• Prompt 1
List every section label that the CAM survey abstract uses to introduce its parts.
• Prompt 2
Rewrite the CAM survey abstract from "Conclusions: Education about" up to and including "who do not.", replacing "CAM" with "integrative medicine".
• Prompt 3
In one to three sentences, state why the researchers behind the CAM survey abstract expected physicians to feel uncomfortable discussing CAM treatments.

━━━━━ Extract to read

Background: More than one third of patients in the United States use complementary and alternative medicine (CAM); most also visit conventional physicians. There is little information about how physicians and patients discuss CAM. We hypothesized that physicians frequently fielded questions about CAM treatments but felt uncomfortable discussing them owing to a lack of education.
Objectives: To survey physicians to see how they discussed CAM with their patients and what factors influenced discussions and referrals.
Methods: A total of 751 physicians in the Denver, Colo, area were asked about their experience with CAM and communication about CAM with patients. Analyses were conducted using the SAS system (version 6, 1989; SAS Institute Inc, Cary, NC).
Results: Of the 705 deliverable surveys, 302 (43%) were returned: 76% of physicians reported having patients using CAM; 59% had been asked about specific CAM treatments; 48% had recommended CAM to a patient; and 24% had personally used CAM. Physician recommendation of CAM was most strongly associated with physician self-use (odds ratio, 6.98; P<.001). Few physicians felt comfortable discussing CAM with their patients, and the overwhelming majority (84%) thought they needed to learn more about CAM to adequately address patient concerns.
Conclusions: Education about CAM modalities is a significant unmet need among Denver physicians, and education may help alleviate the discomfort physicians have when answering patients' questions about CAM. Physicians who use CAM treatments themselves are much more likely to recommend CAM for their patients than physicians who do not.

━━━━━━━━━━
━━━━━ Supplied information

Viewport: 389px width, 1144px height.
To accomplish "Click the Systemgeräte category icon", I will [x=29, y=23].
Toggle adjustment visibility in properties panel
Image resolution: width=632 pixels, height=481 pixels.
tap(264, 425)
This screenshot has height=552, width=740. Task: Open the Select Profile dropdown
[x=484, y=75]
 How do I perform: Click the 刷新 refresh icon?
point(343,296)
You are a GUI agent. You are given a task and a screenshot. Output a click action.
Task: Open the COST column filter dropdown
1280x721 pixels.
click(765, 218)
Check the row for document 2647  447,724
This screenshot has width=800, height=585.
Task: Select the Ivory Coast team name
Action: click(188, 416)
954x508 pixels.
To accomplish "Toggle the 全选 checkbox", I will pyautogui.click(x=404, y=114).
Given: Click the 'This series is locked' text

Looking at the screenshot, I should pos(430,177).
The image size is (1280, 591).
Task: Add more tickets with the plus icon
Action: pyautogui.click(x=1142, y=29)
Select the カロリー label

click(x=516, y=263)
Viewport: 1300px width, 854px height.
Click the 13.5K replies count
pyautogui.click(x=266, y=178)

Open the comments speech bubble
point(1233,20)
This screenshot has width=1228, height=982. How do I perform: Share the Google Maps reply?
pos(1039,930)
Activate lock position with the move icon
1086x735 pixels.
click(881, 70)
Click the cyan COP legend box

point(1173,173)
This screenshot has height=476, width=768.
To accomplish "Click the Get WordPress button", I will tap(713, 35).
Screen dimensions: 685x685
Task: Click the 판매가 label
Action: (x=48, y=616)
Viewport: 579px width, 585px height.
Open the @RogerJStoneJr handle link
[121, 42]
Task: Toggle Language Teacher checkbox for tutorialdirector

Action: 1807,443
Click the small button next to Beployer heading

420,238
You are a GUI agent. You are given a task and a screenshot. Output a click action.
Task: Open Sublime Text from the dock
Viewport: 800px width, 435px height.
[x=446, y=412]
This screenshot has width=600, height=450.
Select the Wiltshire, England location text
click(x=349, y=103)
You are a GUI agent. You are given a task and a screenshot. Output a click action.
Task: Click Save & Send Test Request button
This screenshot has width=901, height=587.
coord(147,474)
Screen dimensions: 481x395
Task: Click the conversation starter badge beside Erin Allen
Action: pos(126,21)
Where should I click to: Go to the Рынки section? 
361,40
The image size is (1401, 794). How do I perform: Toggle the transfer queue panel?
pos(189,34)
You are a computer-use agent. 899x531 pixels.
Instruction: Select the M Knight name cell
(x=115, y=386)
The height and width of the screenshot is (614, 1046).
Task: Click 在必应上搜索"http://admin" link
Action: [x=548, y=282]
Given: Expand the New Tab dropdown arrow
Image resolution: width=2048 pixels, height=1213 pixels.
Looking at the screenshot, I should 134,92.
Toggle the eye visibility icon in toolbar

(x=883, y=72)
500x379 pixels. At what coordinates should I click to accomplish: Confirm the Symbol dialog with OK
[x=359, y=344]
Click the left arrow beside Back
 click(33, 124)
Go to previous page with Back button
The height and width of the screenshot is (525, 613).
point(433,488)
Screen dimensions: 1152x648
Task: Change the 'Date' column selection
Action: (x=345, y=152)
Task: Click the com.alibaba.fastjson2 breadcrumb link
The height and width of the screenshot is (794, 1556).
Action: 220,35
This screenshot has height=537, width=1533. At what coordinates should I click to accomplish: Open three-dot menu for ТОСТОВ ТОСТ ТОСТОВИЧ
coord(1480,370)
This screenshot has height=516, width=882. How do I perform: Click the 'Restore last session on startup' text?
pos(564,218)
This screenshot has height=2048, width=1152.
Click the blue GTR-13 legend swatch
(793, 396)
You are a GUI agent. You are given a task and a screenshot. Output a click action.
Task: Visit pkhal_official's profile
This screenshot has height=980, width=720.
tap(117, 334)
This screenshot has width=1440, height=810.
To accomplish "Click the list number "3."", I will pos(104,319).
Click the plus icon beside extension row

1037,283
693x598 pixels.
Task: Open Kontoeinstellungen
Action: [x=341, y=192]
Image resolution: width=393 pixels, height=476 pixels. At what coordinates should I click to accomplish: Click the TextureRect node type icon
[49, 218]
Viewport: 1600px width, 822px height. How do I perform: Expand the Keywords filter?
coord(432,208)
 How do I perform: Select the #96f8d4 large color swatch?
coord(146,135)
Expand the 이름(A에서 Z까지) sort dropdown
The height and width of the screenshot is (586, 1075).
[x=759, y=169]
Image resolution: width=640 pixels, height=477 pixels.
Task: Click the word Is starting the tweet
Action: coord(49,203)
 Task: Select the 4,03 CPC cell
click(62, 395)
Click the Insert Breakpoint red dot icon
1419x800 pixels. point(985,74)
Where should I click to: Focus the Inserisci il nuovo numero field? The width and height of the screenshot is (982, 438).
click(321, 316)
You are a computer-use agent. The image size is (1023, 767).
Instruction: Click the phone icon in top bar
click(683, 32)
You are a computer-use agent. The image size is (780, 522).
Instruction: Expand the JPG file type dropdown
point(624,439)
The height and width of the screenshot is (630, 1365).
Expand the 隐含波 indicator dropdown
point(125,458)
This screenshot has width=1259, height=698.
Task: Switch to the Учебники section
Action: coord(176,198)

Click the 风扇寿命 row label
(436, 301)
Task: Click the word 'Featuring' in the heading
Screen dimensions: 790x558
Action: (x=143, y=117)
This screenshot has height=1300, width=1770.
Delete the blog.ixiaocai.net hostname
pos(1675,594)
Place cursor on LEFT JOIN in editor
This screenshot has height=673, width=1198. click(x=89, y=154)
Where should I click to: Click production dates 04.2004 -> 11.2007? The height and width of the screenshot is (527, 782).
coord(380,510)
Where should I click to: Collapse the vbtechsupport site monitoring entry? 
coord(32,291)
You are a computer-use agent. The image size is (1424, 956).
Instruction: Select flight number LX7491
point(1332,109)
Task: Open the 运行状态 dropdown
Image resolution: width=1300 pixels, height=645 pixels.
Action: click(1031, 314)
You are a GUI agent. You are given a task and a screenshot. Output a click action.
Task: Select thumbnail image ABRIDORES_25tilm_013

━━━━━━━━━━

• Result 1
Background, Objectives, Methods, Results, Conclusions

• Result 2
Conclusions: Education about integrative medicine modalities is a significant unmet need among Denver physicians, and education may help alleviate the discomfort physicians have when answering patients' questions about integrative medicine. Physicians who use integrative medicine treatments themselves are much more likely to recommend integrative medicine for their patients than physicians who do not.

• Result 3
The researchers hypothesized that physicians felt uncomfortable discussing CAM treatments because of a lack of education about them.